• _Directive 1_
In the entries that come after the news passage below, swap "screenshot" for "screen capture" and write the entries out again with nothing else changed.

• _Excerpt to read_
┄┄┄┄┄┄┄┄┄┄┄┄┄┄┄┄┄┄┄┄

Just days before announcing his resignation on Monday night, James floated a different plan in emails to activists: selling his house and moving into an RV to set up shop near homeless residents at North Beach. 

James’ idea to move into an RV came after repeatedly butting heads with homeless advocates over his plan to hire a private security company to police the city’s beaches and ensure no homeless people sleep there. 

He announced his plan in a post to a private Facebook group, where he posted screenshots of an email he sent to Elizabeth Andrade, the CEO of a nonprofit that assists the homeless known as Family Assistance Ministries, or FAM. 

In the email, James told Andrade that his house would be sold next week, and that he planned to use the ministry’s address for his mailing address so he could remain on council. 

“I am buying a derelict RV that I will park in various locations throughout the city,” James wrote. “The City Attorney concurs this will fulfill my residency requirements.” 

“Thank you for ALL you do and for the help you will provide me as a homeless person,” he continued. “Looking forward to your free food.” 

He sent a similar email to Kathy Esfahani, chair of the San Clemente Affordable Housing Coalition, and Councilman Mark Enmeier on Friday evening after Esfahani sent the council a letter asking them not to choose Gatekeeper Security for the council contract. 

“I was contemplating resigning from Council and moving to Wyoming, I have now decided to buy a dilapidated RV and stay outside Cheyenne a few days at a time but mostly live in my dilapidated RV in the North Beach area,” James said.

┄┄┄┄┄┄┄┄┄┄┄┄┄┄┄┄┄┄┄┄

• _Records to use_
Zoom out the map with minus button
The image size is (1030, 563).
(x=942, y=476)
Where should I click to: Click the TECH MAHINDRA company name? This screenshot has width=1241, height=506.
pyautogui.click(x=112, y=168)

┄┄┄┄┄┄┄┄┄┄┄┄┄┄┄┄┄┄┄┄

• _Directive 2_
Carry on the news passage above about James's plan to live in an RV near North Beach, starting right after its last quoted sentence.

• _Expected answer 1_
Zoom out the map with minus button
The image size is (1030, 563).
(x=942, y=476)
Where should I click to: Click the TECH MAHINDRA company name? This screen capture has width=1241, height=506.
pyautogui.click(x=112, y=168)

• _Expected answer 2_
He added that he’d be working to recall Mayor Chris Duncan and Enmeier, the two Democrats on the city council. 

“Your note convinced me to stay! Thank you Kanniving Kathy say hello to that Mensa candidate husband of yours,” James wrote. “By the way, I cleared this with the city attorney.” 

City Attorney Elizabeth Mitchell did not return requests for comment. 

When asked by Voice of OC whether or not he would go through with the RV plan on Monday morning, James said “I probably am, I don’t know.” 

On Monday evening, he announced plans to resign from the city council and complete his move to Wyoming. 

By Tuesday morning, he said the RV plan was “tongue-in-cheek.” 

James joined the council in Dec. 2019 after he won a special election to fill the seat of former Mayor Steven Swartz, who died while in office, and he won a full four year term in the 2020 election. 

That means James’ seat still has another year left on it, but it remains unclear if the city will host a special election to fill the seat or appoint someone else to fill the vacancy. 

Whoever fills the seat could set which political party has a majority on the council, with Mayor Chris Duncan and Councilman Mark Enmeier backed by the Democratic Party while Councilmen Steve Knoblock and Victor Cabral were both endorsed by the Republican Party.

It also remains unclear if he informed city leadership of his decision to resign, after City Manager Andy Hall said he didn’t know if James would be staying. 

“I simply do not know any details about Councilman James immediate or future plans,” Hall said in an email Monday night. 

James’ tenure also wasn’t without controversy with his council colleagues. 

At one point, Knoblock filed an official complaint against James, in which he claimed that James tried to fight him for attempting to strip away James’ largely ceremonial mayor pro-tem title. 

[Read: San Clemente Councilman Files Police Report On Colleague After a Heated Argument]

James also voted in favor of censuring former Councilwoman Laura Ferguson after she released a city commissioned poll that city staff claimed was confidential, and supported the creation of a new system for managing confidential records at the city that was later repealed. 

[Read: San Clemente Repeals Loyalty Pledge for City Council, Restoring Access to Public Records]

Noah Biesiada is a Voice of OC reporter and corps member with Report for America, a GroundTruth initiative. Contact him at nbiesiada@voiceofoc.org or on Twitter @NBiesiada.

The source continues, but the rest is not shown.